[Listing for locating described items]

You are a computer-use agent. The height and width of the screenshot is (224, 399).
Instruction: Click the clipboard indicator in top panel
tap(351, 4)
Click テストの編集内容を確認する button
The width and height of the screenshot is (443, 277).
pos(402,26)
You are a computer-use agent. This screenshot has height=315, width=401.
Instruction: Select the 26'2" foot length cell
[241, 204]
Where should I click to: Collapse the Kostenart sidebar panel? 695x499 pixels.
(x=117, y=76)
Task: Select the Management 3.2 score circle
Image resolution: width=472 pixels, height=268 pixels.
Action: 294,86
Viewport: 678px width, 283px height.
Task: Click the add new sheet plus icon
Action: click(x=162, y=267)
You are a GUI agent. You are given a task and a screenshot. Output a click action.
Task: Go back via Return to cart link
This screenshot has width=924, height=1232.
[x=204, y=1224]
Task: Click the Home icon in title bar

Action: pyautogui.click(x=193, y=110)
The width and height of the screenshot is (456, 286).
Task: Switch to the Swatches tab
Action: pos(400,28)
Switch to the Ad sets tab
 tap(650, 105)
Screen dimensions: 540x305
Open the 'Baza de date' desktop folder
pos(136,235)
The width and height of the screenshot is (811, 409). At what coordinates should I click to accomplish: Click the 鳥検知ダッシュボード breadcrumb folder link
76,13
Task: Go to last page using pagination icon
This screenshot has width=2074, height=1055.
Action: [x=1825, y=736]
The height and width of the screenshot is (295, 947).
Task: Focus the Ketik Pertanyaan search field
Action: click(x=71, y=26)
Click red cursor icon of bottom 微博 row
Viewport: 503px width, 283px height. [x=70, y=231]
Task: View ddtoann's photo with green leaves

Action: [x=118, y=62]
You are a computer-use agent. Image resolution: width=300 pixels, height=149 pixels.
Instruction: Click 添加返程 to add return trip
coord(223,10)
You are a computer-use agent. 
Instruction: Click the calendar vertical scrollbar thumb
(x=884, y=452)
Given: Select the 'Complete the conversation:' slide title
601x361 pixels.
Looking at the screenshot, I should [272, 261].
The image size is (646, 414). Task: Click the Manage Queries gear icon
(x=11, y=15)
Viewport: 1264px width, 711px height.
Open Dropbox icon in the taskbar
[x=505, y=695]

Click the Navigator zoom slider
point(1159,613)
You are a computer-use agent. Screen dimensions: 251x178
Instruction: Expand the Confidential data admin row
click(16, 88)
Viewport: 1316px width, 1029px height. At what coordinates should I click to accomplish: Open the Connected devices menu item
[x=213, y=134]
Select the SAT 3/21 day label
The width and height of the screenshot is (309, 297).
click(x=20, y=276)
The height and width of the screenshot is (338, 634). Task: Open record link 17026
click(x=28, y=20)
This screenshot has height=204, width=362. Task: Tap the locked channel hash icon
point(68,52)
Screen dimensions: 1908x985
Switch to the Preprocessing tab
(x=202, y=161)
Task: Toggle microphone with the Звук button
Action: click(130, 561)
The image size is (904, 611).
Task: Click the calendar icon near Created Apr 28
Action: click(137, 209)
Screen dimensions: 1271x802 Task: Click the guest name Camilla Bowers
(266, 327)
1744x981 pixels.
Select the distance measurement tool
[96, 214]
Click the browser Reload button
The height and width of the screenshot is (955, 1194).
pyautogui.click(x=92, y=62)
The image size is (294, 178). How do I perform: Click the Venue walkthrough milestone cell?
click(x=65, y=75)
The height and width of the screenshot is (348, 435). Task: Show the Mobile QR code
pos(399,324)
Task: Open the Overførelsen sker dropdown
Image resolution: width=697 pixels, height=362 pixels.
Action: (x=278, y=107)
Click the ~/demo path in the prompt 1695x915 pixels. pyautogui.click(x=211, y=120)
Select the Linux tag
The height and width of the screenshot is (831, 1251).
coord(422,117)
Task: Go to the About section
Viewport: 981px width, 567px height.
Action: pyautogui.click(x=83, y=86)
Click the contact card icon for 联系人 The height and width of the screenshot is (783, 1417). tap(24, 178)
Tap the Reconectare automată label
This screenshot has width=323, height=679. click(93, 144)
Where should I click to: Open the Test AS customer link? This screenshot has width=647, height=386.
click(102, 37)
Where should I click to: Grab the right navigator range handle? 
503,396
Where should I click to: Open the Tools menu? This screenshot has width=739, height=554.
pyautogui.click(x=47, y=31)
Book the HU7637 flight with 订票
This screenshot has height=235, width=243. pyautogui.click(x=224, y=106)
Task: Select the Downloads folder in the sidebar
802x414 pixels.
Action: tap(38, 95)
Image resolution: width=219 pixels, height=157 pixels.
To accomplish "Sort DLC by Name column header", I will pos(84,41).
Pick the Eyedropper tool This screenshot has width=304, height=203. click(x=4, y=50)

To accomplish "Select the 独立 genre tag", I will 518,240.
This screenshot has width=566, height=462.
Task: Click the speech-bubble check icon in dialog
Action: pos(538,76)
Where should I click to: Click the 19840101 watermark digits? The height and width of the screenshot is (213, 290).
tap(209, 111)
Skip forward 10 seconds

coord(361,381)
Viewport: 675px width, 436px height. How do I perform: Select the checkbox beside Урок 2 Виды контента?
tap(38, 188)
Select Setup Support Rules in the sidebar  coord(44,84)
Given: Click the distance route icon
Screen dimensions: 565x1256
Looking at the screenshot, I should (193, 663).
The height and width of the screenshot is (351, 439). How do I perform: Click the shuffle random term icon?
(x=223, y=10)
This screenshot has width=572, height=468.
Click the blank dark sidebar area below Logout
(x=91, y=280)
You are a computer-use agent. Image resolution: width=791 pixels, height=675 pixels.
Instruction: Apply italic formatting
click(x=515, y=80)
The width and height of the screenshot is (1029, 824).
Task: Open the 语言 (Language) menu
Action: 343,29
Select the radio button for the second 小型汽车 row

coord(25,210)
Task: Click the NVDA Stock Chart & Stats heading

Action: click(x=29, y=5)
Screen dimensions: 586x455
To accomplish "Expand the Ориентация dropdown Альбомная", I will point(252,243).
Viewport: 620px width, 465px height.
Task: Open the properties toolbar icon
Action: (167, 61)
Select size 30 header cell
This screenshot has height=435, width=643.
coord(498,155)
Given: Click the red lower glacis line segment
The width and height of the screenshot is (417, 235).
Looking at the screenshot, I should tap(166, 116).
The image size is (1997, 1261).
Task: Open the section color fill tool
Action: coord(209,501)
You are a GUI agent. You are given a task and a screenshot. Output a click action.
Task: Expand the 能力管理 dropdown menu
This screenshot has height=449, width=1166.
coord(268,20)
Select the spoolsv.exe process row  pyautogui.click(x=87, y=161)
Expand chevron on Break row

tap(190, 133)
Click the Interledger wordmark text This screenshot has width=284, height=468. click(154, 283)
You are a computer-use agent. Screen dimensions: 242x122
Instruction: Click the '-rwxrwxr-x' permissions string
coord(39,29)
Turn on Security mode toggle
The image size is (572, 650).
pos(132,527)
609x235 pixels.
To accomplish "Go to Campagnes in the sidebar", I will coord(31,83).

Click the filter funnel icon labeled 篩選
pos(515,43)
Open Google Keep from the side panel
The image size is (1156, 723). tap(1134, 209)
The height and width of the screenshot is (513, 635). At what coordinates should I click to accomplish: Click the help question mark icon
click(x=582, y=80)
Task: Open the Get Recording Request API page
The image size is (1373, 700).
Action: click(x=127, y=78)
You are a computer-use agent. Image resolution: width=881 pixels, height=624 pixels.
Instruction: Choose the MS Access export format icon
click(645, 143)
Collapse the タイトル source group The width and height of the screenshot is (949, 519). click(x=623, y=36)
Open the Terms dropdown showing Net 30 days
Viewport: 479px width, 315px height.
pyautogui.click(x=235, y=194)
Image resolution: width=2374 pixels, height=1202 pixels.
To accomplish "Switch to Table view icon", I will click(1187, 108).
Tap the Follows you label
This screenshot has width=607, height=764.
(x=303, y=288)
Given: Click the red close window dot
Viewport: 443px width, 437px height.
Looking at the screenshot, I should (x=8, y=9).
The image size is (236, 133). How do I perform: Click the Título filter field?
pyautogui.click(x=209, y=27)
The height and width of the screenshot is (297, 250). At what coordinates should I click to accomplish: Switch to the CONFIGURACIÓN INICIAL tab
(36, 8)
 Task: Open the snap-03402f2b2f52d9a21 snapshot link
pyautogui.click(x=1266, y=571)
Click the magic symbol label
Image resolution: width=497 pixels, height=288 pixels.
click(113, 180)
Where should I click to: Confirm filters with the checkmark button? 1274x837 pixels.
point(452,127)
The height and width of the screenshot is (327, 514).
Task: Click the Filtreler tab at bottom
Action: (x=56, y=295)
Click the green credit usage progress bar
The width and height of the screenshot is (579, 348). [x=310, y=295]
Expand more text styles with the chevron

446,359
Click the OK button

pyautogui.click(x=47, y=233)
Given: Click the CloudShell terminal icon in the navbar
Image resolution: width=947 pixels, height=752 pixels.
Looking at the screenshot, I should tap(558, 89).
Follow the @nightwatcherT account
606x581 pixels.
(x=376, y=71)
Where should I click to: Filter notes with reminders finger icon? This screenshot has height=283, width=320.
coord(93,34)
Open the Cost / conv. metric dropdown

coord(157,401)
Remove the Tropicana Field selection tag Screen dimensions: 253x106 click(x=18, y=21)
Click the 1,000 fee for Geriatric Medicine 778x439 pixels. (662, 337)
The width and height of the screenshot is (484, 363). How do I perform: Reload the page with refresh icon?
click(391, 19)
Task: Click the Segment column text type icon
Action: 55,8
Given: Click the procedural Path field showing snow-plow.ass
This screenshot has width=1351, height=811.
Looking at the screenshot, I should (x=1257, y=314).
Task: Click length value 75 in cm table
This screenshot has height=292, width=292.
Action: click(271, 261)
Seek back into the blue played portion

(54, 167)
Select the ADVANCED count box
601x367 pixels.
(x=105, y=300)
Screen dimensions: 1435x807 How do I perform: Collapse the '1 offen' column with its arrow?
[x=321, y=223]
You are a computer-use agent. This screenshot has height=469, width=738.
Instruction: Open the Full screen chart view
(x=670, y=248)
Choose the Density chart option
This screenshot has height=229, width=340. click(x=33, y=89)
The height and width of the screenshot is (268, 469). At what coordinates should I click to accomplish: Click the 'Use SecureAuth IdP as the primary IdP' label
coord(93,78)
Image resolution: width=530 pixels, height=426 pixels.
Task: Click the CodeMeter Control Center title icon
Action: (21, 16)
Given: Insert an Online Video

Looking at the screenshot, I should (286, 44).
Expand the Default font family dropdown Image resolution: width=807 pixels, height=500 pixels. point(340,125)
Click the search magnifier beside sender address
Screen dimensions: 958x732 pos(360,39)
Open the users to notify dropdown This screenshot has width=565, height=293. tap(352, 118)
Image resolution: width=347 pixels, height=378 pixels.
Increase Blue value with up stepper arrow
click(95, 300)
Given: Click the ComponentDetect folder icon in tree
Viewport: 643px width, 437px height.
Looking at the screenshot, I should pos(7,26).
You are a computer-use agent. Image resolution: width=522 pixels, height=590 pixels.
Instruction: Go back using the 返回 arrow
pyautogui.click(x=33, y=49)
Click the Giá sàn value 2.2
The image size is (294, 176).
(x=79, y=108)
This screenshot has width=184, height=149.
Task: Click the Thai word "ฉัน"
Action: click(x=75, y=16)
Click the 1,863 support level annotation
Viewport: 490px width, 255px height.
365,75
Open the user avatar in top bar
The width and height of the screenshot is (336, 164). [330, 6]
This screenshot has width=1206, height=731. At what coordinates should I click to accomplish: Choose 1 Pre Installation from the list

THE REQUEST: Rewrite the listing as a Markdown table with the columns "Row" and "Line", from the line containing "Click the 1,863 support level annotation" through the end of the listing, inclusive. Number each row and leave out blank lines.

WORKED ANSWER:
| Row | Line |
|---|---|
| 1 | Click the 1,863 support level annotation |
| 2 | Viewport: 490px width, 255px height. |
| 3 | 365,75 |
| 4 | Open the user avatar in top bar |
| 5 | The width and height of the screenshot is (336, 164). [330, 6] |
| 6 | This screenshot has width=1206, height=731. At what coordinates should I click to accomplish: Choose 1 Pre Installation from the list |